Business graduates coming out of such centres will need to drive the future growth of digital initiatives. Yet there are many hurdles they will face.

Alva Taylor, associate professor and faculty director of the Center for Digital Strategies at Tuck School of Business, says traditional enterprises face the hurdle of reforming established philosophies and cultures when trying to implement and pivot with technology.

“Managing that evolution requires rethinking longstanding trade-offs between standardization and innovation, efficiency and flexibility, and centralization and decentralization,” he says.

An example of failed digital transformation is the BBC’s Digital Media Initiative, aimed at changing the way the UK broadcaster made content for its audiences. It scrapped the project in 2013, resulting in the write-down of £100 million in assets and the suspension of its chief technology officer.
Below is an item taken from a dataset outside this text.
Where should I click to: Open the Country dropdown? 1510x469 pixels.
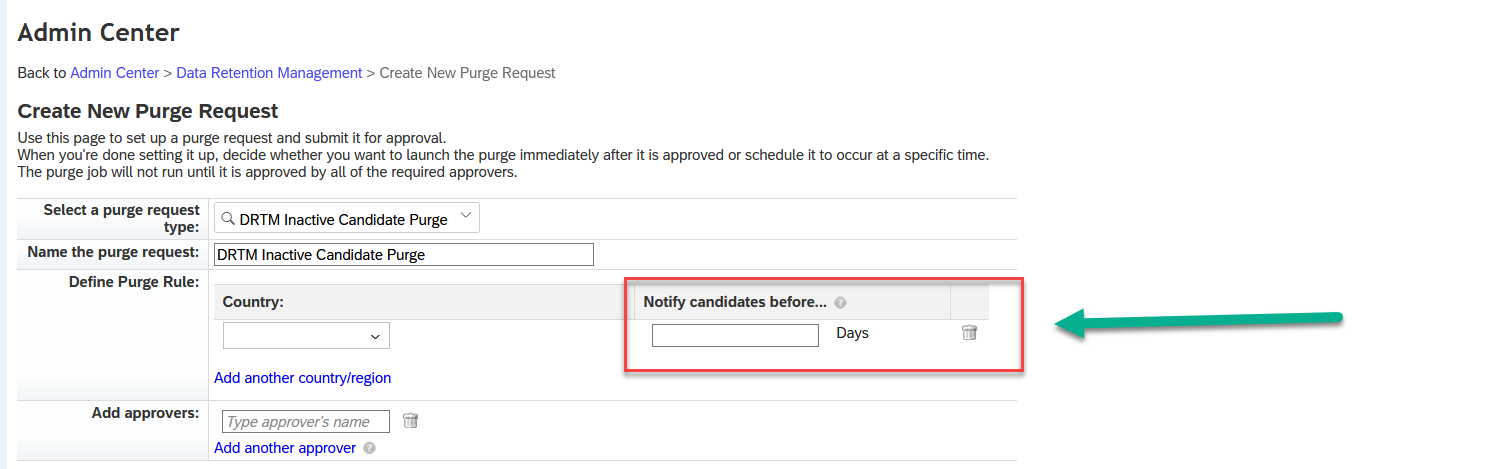pyautogui.click(x=306, y=336)
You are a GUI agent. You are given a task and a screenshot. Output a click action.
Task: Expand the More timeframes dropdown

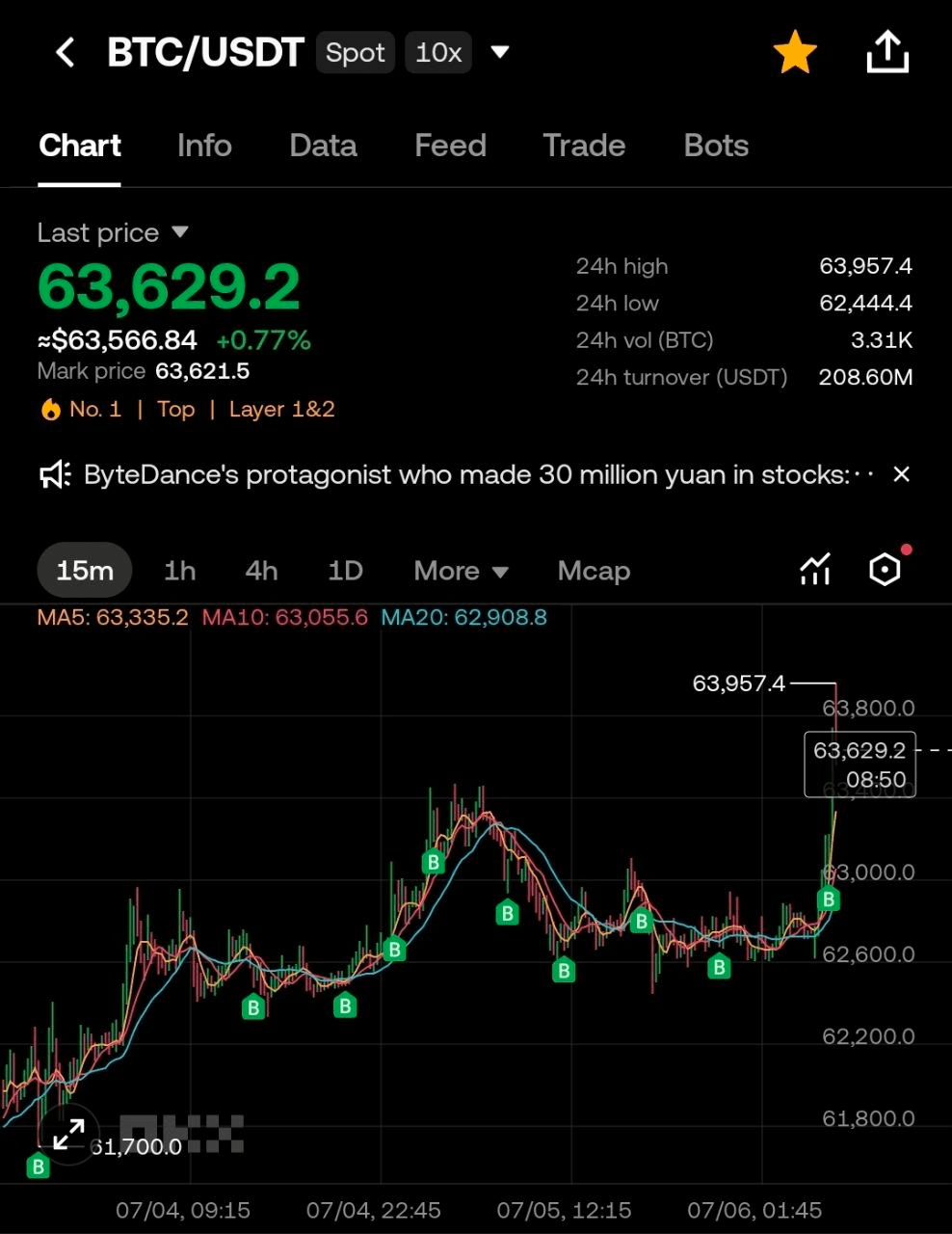[x=461, y=571]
However, firms are often too risk averse — business leaders must embrace failure as a perquisite for success, says MIT Sloan’s David. Some companies take a half way approach; others want to do it on the cheap. “Real digital transformation is difficult, all embracing, and takes time and serious effort,” says Oxford Saïd’s Ted.

Governance and regulation are also common problems. “Massive issues exist in both areas,” says Strathclyde’s Jim. Taxi app Uber and accommodation booking site Airbnb are two digital businesses that have been in the media limelight for data security and regulatory issues.

But most businesses see the need for digital transformation. A survey of chief executives by PwC found that 86% said championing the use of tech is key to success. “Digital has changed everything,” says Tuck School’s Alva. “Executives who do not use technology to decrease costs and increase productivity will lose,” he says.